AVAILABLE RECORDS below:

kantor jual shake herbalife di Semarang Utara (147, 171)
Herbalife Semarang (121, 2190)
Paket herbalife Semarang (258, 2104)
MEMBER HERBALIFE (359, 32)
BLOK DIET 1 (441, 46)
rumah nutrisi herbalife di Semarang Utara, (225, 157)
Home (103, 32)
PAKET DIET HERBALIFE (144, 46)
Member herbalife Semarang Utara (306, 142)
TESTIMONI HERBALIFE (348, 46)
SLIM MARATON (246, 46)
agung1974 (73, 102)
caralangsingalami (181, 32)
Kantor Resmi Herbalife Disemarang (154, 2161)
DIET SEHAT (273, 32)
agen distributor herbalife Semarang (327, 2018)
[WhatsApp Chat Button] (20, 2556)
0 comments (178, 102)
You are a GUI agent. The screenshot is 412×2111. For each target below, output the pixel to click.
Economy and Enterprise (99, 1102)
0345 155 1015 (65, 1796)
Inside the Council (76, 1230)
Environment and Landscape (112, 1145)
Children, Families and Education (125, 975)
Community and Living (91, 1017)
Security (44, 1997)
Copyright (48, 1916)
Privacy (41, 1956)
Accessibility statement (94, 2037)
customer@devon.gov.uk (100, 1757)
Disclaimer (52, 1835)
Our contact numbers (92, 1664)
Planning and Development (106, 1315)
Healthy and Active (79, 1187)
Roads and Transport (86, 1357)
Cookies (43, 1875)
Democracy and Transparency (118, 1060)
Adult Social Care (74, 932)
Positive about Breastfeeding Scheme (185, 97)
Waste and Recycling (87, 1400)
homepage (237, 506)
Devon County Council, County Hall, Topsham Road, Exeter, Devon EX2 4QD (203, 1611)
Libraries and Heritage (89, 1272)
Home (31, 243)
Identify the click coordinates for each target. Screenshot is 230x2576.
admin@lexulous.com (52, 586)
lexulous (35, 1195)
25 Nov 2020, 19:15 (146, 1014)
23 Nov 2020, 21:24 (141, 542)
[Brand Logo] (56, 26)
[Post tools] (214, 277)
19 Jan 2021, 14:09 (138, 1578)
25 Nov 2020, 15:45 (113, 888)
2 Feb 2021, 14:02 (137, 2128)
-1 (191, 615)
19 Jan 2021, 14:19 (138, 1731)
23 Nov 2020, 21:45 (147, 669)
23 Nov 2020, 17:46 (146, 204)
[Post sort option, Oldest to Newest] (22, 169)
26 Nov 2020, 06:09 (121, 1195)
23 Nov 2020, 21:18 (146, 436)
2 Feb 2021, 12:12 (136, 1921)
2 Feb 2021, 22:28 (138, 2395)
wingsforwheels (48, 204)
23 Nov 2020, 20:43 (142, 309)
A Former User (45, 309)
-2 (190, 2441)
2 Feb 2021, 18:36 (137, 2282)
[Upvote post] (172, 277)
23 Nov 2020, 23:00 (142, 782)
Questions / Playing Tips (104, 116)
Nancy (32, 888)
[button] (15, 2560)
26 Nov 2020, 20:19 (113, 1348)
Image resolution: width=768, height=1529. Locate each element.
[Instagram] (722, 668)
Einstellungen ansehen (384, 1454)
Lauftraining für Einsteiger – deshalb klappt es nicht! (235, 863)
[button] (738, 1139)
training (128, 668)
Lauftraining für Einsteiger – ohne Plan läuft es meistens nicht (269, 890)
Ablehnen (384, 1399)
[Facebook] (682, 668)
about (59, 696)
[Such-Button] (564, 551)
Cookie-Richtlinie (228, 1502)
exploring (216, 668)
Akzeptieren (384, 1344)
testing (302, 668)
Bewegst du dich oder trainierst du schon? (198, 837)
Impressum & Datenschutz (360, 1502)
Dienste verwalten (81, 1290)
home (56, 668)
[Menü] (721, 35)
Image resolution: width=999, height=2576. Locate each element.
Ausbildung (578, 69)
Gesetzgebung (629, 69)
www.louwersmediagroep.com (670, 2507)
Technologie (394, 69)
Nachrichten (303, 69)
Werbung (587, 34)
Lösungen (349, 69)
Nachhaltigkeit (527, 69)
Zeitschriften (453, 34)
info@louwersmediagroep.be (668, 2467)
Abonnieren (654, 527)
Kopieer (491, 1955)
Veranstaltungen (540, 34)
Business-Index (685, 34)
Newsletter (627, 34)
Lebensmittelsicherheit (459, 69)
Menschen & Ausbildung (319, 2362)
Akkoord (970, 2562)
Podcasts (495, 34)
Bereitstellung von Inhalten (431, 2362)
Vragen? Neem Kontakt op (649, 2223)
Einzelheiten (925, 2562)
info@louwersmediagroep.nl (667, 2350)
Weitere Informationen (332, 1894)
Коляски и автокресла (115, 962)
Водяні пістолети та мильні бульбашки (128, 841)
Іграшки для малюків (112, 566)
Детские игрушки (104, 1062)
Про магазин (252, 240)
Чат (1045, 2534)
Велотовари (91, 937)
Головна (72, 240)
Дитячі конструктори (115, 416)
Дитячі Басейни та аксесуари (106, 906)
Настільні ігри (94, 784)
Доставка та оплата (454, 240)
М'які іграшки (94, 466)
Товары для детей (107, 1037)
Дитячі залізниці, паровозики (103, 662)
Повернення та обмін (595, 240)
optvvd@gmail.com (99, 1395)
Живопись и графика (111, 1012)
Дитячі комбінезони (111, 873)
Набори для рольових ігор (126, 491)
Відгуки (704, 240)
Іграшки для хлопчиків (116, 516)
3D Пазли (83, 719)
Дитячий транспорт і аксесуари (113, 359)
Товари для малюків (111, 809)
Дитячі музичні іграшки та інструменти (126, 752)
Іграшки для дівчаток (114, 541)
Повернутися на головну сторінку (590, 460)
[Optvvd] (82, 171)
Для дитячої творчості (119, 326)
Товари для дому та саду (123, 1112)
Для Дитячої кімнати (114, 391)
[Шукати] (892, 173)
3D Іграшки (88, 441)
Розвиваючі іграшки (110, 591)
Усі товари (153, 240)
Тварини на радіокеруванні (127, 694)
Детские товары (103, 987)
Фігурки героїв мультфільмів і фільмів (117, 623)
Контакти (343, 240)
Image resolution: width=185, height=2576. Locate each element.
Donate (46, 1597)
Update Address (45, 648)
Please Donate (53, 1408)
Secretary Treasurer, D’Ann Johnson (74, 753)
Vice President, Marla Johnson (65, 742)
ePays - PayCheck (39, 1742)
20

End of AVAILABLE RECORDS.

§ **DESCRIPTION OF THE TASK**
Exactly as written, give the records again.

§ **YOUR RESPONSE**
kantor jual shake herbalife di Semarang Utara (147, 171)
Herbalife Semarang (121, 2190)
Paket herbalife Semarang (258, 2104)
MEMBER HERBALIFE (359, 32)
BLOK DIET 1 (441, 46)
rumah nutrisi herbalife di Semarang Utara, (225, 157)
Home (103, 32)
PAKET DIET HERBALIFE (144, 46)
Member herbalife Semarang Utara (306, 142)
TESTIMONI HERBALIFE (348, 46)
SLIM MARATON (246, 46)
agung1974 (73, 102)
caralangsingalami (181, 32)
Kantor Resmi Herbalife Disemarang (154, 2161)
DIET SEHAT (273, 32)
agen distributor herbalife Semarang (327, 2018)
[WhatsApp Chat Button] (20, 2556)
0 comments (178, 102)
You are a GUI agent. The screenshot is 412×2111. For each target below, output the pixel to click.
Economy and Enterprise (99, 1102)
0345 155 1015 (65, 1796)
Inside the Council (76, 1230)
Environment and Landscape (112, 1145)
Children, Families and Education (125, 975)
Community and Living (91, 1017)
Security (44, 1997)
Copyright (48, 1916)
Privacy (41, 1956)
Accessibility statement (94, 2037)
customer@devon.gov.uk (100, 1757)
Disclaimer (52, 1835)
Our contact numbers (92, 1664)
Planning and Development (106, 1315)
Healthy and Active (79, 1187)
Roads and Transport (86, 1357)
Cookies (43, 1875)
Democracy and Transparency (118, 1060)
Adult Social Care (74, 932)
Positive about Breastfeeding Scheme (185, 97)
Waste and Recycling (87, 1400)
homepage (237, 506)
Devon County Council, County Hall, Topsham Road, Exeter, Devon EX2 4QD (203, 1611)
Libraries and Heritage (89, 1272)
Home (31, 243)
Identify the click coordinates for each target. Screenshot is 230x2576.
admin@lexulous.com (52, 586)
lexulous (35, 1195)
25 Nov 2020, 19:15 (146, 1014)
23 Nov 2020, 21:24 (141, 542)
[Brand Logo] (56, 26)
[Post tools] (214, 277)
19 Jan 2021, 14:09 (138, 1578)
25 Nov 2020, 15:45 (113, 888)
2 Feb 2021, 14:02 (137, 2128)
-1 (191, 615)
19 Jan 2021, 14:19 (138, 1731)
23 Nov 2020, 21:45 (147, 669)
23 Nov 2020, 17:46 (146, 204)
[Post sort option, Oldest to Newest] (22, 169)
26 Nov 2020, 06:09 (121, 1195)
23 Nov 2020, 21:18 (146, 436)
2 Feb 2021, 12:12 (136, 1921)
2 Feb 2021, 22:28 (138, 2395)
wingsforwheels (48, 204)
23 Nov 2020, 20:43 (142, 309)
A Former User (45, 309)
-2 (190, 2441)
2 Feb 2021, 18:36 (137, 2282)
[Upvote post] (172, 277)
23 Nov 2020, 23:00 (142, 782)
Questions / Playing Tips (104, 116)
Nancy (32, 888)
[button] (15, 2560)
26 Nov 2020, 20:19 (113, 1348)
Image resolution: width=768, height=1529. Locate each element.
[Instagram] (722, 668)
Einstellungen ansehen (384, 1454)
Lauftraining für Einsteiger – deshalb klappt es nicht! (235, 863)
[button] (738, 1139)
training (128, 668)
Lauftraining für Einsteiger – ohne Plan läuft es meistens nicht (269, 890)
Ablehnen (384, 1399)
[Facebook] (682, 668)
about (59, 696)
[Such-Button] (564, 551)
Cookie-Richtlinie (228, 1502)
exploring (216, 668)
Akzeptieren (384, 1344)
testing (302, 668)
Bewegst du dich oder trainierst du schon? (198, 837)
Impressum & Datenschutz (360, 1502)
Dienste verwalten (81, 1290)
home (56, 668)
[Menü] (721, 35)
Image resolution: width=999, height=2576. Locate each element.
Ausbildung (578, 69)
Gesetzgebung (629, 69)
www.louwersmediagroep.com (670, 2507)
Technologie (394, 69)
Nachrichten (303, 69)
Werbung (587, 34)
Lösungen (349, 69)
Nachhaltigkeit (527, 69)
Zeitschriften (453, 34)
info@louwersmediagroep.be (668, 2467)
Abonnieren (654, 527)
Kopieer (491, 1955)
Veranstaltungen (540, 34)
Business-Index (685, 34)
Newsletter (627, 34)
Lebensmittelsicherheit (459, 69)
Menschen & Ausbildung (319, 2362)
Akkoord (970, 2562)
Podcasts (495, 34)
Bereitstellung von Inhalten (431, 2362)
Vragen? Neem Kontakt op (649, 2223)
Einzelheiten (925, 2562)
info@louwersmediagroep.nl (667, 2350)
Weitere Informationen (332, 1894)
Коляски и автокресла (115, 962)
Водяні пістолети та мильні бульбашки (128, 841)
Іграшки для малюків (112, 566)
Детские игрушки (104, 1062)
Про магазин (252, 240)
Чат (1045, 2534)
Велотовари (91, 937)
Головна (72, 240)
Дитячі конструктори (115, 416)
Дитячі Басейни та аксесуари (106, 906)
Настільні ігри (94, 784)
Доставка та оплата (454, 240)
М'які іграшки (94, 466)
Товары для детей (107, 1037)
Дитячі залізниці, паровозики (103, 662)
Повернення та обмін (595, 240)
optvvd@gmail.com (99, 1395)
Живопись и графика (111, 1012)
Дитячі комбінезони (111, 873)
Набори для рольових ігор (126, 491)
Відгуки (704, 240)
Іграшки для хлопчиків (116, 516)
3D Пазли (83, 719)
Дитячий транспорт і аксесуари (113, 359)
Товари для малюків (111, 809)
Дитячі музичні іграшки та інструменти (126, 752)
Іграшки для дівчаток (114, 541)
Повернутися на головну сторінку (590, 460)
[Optvvd] (82, 171)
Для дитячої творчості (119, 326)
Товари для дому та саду (123, 1112)
Для Дитячої кімнати (114, 391)
[Шукати] (892, 173)
3D Іграшки (88, 441)
Розвиваючі іграшки (110, 591)
Усі товари (153, 240)
Тварини на радіокеруванні (127, 694)
Детские товары (103, 987)
Фігурки героїв мультфільмів і фільмів (117, 623)
Контакти (343, 240)
Image resolution: width=185, height=2576. Locate each element.
Donate (46, 1597)
Update Address (45, 648)
Please Donate (53, 1408)
Secretary Treasurer, D’Ann Johnson (74, 753)
Vice President, Marla Johnson (65, 742)
ePays - PayCheck (39, 1742)
20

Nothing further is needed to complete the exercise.